== SHORT PROBLEM ==
Return every line of the listing below unchanged, from the first line to the last.
## Start
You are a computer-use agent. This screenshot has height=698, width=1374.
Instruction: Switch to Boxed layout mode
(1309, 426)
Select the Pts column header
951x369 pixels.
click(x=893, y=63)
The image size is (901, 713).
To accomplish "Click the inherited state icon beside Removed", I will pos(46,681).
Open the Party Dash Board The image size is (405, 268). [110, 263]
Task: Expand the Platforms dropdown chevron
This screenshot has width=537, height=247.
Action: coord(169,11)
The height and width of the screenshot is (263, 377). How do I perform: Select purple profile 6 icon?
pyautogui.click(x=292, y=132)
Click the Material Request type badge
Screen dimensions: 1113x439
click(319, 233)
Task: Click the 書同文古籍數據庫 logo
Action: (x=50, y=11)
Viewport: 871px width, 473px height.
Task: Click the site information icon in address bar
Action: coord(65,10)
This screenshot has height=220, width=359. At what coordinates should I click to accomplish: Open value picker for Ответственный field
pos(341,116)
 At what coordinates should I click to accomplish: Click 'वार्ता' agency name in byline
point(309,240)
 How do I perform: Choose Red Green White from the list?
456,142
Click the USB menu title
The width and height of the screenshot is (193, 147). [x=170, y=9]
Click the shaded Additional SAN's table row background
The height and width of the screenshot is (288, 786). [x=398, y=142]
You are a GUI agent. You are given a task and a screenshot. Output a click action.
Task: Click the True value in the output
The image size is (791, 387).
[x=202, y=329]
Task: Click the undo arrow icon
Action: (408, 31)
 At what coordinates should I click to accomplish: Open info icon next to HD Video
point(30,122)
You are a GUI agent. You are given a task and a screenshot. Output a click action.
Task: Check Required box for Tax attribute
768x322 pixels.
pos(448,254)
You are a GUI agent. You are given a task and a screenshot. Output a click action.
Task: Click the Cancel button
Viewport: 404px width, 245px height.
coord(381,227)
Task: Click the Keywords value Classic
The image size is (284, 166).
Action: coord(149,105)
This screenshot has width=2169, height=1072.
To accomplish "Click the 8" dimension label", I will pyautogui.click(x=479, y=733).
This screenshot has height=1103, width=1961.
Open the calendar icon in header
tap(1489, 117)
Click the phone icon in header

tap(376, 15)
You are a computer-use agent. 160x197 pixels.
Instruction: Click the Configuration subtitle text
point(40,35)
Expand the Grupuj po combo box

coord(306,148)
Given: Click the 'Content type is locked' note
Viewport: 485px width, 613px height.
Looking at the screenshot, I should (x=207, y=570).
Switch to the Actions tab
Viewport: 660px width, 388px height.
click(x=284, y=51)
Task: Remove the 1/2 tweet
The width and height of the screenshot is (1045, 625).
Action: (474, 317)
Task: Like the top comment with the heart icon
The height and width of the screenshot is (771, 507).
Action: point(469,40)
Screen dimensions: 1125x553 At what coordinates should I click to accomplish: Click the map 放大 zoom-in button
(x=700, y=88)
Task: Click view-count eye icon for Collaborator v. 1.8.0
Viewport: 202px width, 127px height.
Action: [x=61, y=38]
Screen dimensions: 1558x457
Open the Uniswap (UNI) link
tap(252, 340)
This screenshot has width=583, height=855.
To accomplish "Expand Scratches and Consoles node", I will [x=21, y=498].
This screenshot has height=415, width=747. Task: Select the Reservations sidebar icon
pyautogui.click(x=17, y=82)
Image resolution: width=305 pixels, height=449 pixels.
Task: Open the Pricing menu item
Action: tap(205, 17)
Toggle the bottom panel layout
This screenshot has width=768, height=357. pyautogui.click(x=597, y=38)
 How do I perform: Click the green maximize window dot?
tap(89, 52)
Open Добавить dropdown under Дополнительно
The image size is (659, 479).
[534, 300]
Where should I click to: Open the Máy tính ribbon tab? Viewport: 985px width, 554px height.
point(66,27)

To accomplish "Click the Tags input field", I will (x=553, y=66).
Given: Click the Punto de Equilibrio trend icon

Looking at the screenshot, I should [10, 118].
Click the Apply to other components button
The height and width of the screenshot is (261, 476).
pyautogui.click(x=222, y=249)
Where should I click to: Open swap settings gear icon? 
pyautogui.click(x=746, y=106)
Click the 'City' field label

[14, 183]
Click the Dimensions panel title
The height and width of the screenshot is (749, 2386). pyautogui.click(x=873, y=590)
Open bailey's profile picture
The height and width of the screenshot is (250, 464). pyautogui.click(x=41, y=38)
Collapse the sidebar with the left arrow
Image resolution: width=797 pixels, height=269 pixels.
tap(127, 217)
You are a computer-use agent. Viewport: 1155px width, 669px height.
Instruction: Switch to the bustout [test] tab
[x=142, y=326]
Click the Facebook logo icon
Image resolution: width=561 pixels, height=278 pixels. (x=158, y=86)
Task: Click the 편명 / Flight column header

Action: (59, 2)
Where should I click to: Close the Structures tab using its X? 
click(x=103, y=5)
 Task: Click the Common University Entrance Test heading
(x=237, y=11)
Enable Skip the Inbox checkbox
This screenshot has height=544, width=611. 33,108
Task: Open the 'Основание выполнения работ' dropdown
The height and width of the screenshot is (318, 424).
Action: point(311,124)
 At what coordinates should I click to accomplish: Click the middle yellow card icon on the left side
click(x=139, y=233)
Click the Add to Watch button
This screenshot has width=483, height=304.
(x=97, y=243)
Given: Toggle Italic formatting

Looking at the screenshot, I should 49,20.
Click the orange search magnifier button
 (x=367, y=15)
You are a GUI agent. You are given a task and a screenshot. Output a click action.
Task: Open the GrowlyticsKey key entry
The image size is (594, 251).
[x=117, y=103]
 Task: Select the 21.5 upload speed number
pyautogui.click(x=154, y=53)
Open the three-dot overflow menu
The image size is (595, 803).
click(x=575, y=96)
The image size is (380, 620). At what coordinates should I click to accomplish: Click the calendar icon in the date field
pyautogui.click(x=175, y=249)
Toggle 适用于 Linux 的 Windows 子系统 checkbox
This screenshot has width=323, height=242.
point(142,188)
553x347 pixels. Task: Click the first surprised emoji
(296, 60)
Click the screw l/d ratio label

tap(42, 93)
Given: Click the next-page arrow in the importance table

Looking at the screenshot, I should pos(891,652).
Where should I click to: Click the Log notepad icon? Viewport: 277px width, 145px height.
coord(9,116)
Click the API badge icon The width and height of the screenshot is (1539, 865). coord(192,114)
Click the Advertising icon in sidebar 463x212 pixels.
## End
== COMPLETED EXERCISE ==
You are a computer-use agent. This screenshot has height=698, width=1374.
Instruction: Switch to Boxed layout mode
(1309, 426)
Select the Pts column header
951x369 pixels.
click(x=893, y=63)
The image size is (901, 713).
To accomplish "Click the inherited state icon beside Removed", I will pos(46,681).
Open the Party Dash Board The image size is (405, 268). [110, 263]
Task: Expand the Platforms dropdown chevron
This screenshot has width=537, height=247.
Action: coord(169,11)
The height and width of the screenshot is (263, 377). How do I perform: Select purple profile 6 icon?
pyautogui.click(x=292, y=132)
Click the Material Request type badge
Screen dimensions: 1113x439
click(319, 233)
Task: Click the 書同文古籍數據庫 logo
Action: (x=50, y=11)
Viewport: 871px width, 473px height.
Task: Click the site information icon in address bar
Action: coord(65,10)
This screenshot has height=220, width=359. At what coordinates should I click to accomplish: Open value picker for Ответственный field
pos(341,116)
 At what coordinates should I click to accomplish: Click 'वार्ता' agency name in byline
point(309,240)
 How do I perform: Choose Red Green White from the list?
456,142
Click the USB menu title
The width and height of the screenshot is (193, 147). [x=170, y=9]
Click the shaded Additional SAN's table row background
The height and width of the screenshot is (288, 786). [x=398, y=142]
You are a GUI agent. You are given a task and a screenshot. Output a click action.
Task: Click the True value in the output
The image size is (791, 387).
[x=202, y=329]
Task: Click the undo arrow icon
Action: (408, 31)
 At what coordinates should I click to accomplish: Open info icon next to HD Video
point(30,122)
You are a GUI agent. You are given a task and a screenshot. Output a click action.
Task: Check Required box for Tax attribute
768x322 pixels.
pos(448,254)
You are a GUI agent. You are given a task and a screenshot. Output a click action.
Task: Click the Cancel button
Viewport: 404px width, 245px height.
coord(381,227)
Task: Click the Keywords value Classic
The image size is (284, 166).
Action: coord(149,105)
This screenshot has width=2169, height=1072.
To accomplish "Click the 8" dimension label", I will pyautogui.click(x=479, y=733).
This screenshot has height=1103, width=1961.
Open the calendar icon in header
tap(1489, 117)
Click the phone icon in header

tap(376, 15)
You are a computer-use agent. 160x197 pixels.
Instruction: Click the Configuration subtitle text
point(40,35)
Expand the Grupuj po combo box

coord(306,148)
Given: Click the 'Content type is locked' note
Viewport: 485px width, 613px height.
Looking at the screenshot, I should (x=207, y=570).
Switch to the Actions tab
Viewport: 660px width, 388px height.
click(x=284, y=51)
Task: Remove the 1/2 tweet
The width and height of the screenshot is (1045, 625).
Action: (474, 317)
Task: Like the top comment with the heart icon
The height and width of the screenshot is (771, 507).
Action: point(469,40)
Screen dimensions: 1125x553 At what coordinates should I click to accomplish: Click the map 放大 zoom-in button
(x=700, y=88)
Task: Click view-count eye icon for Collaborator v. 1.8.0
Viewport: 202px width, 127px height.
Action: [x=61, y=38]
Screen dimensions: 1558x457
Open the Uniswap (UNI) link
tap(252, 340)
This screenshot has width=583, height=855.
To accomplish "Expand Scratches and Consoles node", I will [x=21, y=498].
This screenshot has height=415, width=747. Task: Select the Reservations sidebar icon
pyautogui.click(x=17, y=82)
Image resolution: width=305 pixels, height=449 pixels.
Task: Open the Pricing menu item
Action: tap(205, 17)
Toggle the bottom panel layout
This screenshot has width=768, height=357. pyautogui.click(x=597, y=38)
 How do I perform: Click the green maximize window dot?
tap(89, 52)
Open Добавить dropdown under Дополнительно
The image size is (659, 479).
[534, 300]
Where should I click to: Open the Máy tính ribbon tab? Viewport: 985px width, 554px height.
point(66,27)

To accomplish "Click the Tags input field", I will (x=553, y=66).
Given: Click the Punto de Equilibrio trend icon

Looking at the screenshot, I should [10, 118].
Click the Apply to other components button
The height and width of the screenshot is (261, 476).
pyautogui.click(x=222, y=249)
Where should I click to: Open swap settings gear icon? 
pyautogui.click(x=746, y=106)
Click the 'City' field label

[14, 183]
Click the Dimensions panel title
The height and width of the screenshot is (749, 2386). pyautogui.click(x=873, y=590)
Open bailey's profile picture
The height and width of the screenshot is (250, 464). pyautogui.click(x=41, y=38)
Collapse the sidebar with the left arrow
Image resolution: width=797 pixels, height=269 pixels.
tap(127, 217)
You are a computer-use agent. Viewport: 1155px width, 669px height.
Instruction: Switch to the bustout [test] tab
[x=142, y=326]
Click the Facebook logo icon
Image resolution: width=561 pixels, height=278 pixels. (x=158, y=86)
Task: Click the 편명 / Flight column header

Action: (59, 2)
Where should I click to: Close the Structures tab using its X? 
click(x=103, y=5)
 Task: Click the Common University Entrance Test heading
(x=237, y=11)
Enable Skip the Inbox checkbox
This screenshot has height=544, width=611. 33,108
Task: Open the 'Основание выполнения работ' dropdown
The height and width of the screenshot is (318, 424).
Action: point(311,124)
 At what coordinates should I click to accomplish: Click the middle yellow card icon on the left side
click(x=139, y=233)
Click the Add to Watch button
This screenshot has width=483, height=304.
(x=97, y=243)
Given: Toggle Italic formatting

Looking at the screenshot, I should 49,20.
Click the orange search magnifier button
 (x=367, y=15)
You are a GUI agent. You are given a task and a screenshot. Output a click action.
Task: Open the GrowlyticsKey key entry
The image size is (594, 251).
[x=117, y=103]
 Task: Select the 21.5 upload speed number
pyautogui.click(x=154, y=53)
Open the three-dot overflow menu
The image size is (595, 803).
click(x=575, y=96)
The image size is (380, 620). At what coordinates should I click to accomplish: Click the calendar icon in the date field
pyautogui.click(x=175, y=249)
Toggle 适用于 Linux 的 Windows 子系统 checkbox
This screenshot has width=323, height=242.
point(142,188)
553x347 pixels. Task: Click the first surprised emoji
(296, 60)
Click the screw l/d ratio label

tap(42, 93)
Given: Click the next-page arrow in the importance table

Looking at the screenshot, I should pos(891,652).
Where should I click to: Click the Log notepad icon? Viewport: 277px width, 145px height.
coord(9,116)
Click the API badge icon The width and height of the screenshot is (1539, 865). coord(192,114)
Click the Advertising icon in sidebar 463x212 pixels.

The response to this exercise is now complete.